Il remarque opportunément que la suppression de l’histoire en son temps dans la filière STI n’avait, elle, suscité aucun débat… d’universitaire de renom ou d’autres.

Sauver les filières d'élites ?

Autre argument des signataires de la pétition : l’histoire-géographie serait nécessaire à de plus en plus de candidats « à certaines formations supérieures de haut niveau ». Cette formulation assez obscure désigne-t-elle Sciences Po (voir le blog d’Emmanuel Davidenkoff ) ? Les classes prépas économiques ?

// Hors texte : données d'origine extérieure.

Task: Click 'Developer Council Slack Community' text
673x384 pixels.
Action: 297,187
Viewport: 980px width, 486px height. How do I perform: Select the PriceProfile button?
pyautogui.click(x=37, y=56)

Ces filières de prestige ne représentent pourtant pas, en volume, les débouchés les plus importants des bacheliers scientifiques. Leur orientation entre 2000 et 2007 (derniers chiffres disponibles) montre ainsi que les poursuites d’études en classes prépas sont restées stables sur la période (20% d’entre eux). Ils désertent les sciences à l’université.

A l'inverse, ils se dirigent massivement et de plus en plus vers les facs de médecine (la proportion de bacheliers scientifiques s’y orientant est passée de 12% à 21%). Une discipline où l’histoire-géographie est pour le moins secondaire pour réussir.

Reste Sciences po dont les effectifs ont certes crû, mais restent marginaux sur l’ensemble des poursuites d’études. Richard Descoings , son bouillonnant directeur et artisan de la réforme du lycée, semble presque avoir anticipé la mise en place de la réforme, en changeant le concours d’entrée de son IEP en octobre 2009.

Ce dernier comprend désormais une épreuve à option, adaptée à chaque série du bac général. Dont une épreuve de mathématiques pour les scientifiques. Richard Descoings argumente d’ailleurs de l’utilité d’alléger de l’histoire-géographie la classe de Terminale S, à la fois pour sauver les filières universitaires en sciences et la série L (à lire sur son blog et dans une tribune du Monde daté du 10 décembre 2009).

Au final, ce rééquilibrage entre séries ne se fera pas sans les filières du supérieur et un changement dans leur façon de « recruter » leurs candidats. « Il n’est pas logique que les classes prépas littéraires accueillent 25 % de terminale S, argumente Julien Maraval, contre les pétitionnaires. Nous sommes dans un système où l’on recrute les candidats supposés avoir le meilleur niveau et non ceux ayant les pré-requis nécessaires à la formation. La moitié des bacheliers ont un bac S : c’est le symptôme d’un dysfonctionnement ».

Une affaire politique ?

Alors pourquoi tant de beaux esprits s’enflamment-ils ? Serait-ce une manœuvre plus politique ? Par dépêches AFP interposées, deux des conseillers de Nicolas Sarkozy ont donné des avis divergents sur la question, le 8 décembre 2009.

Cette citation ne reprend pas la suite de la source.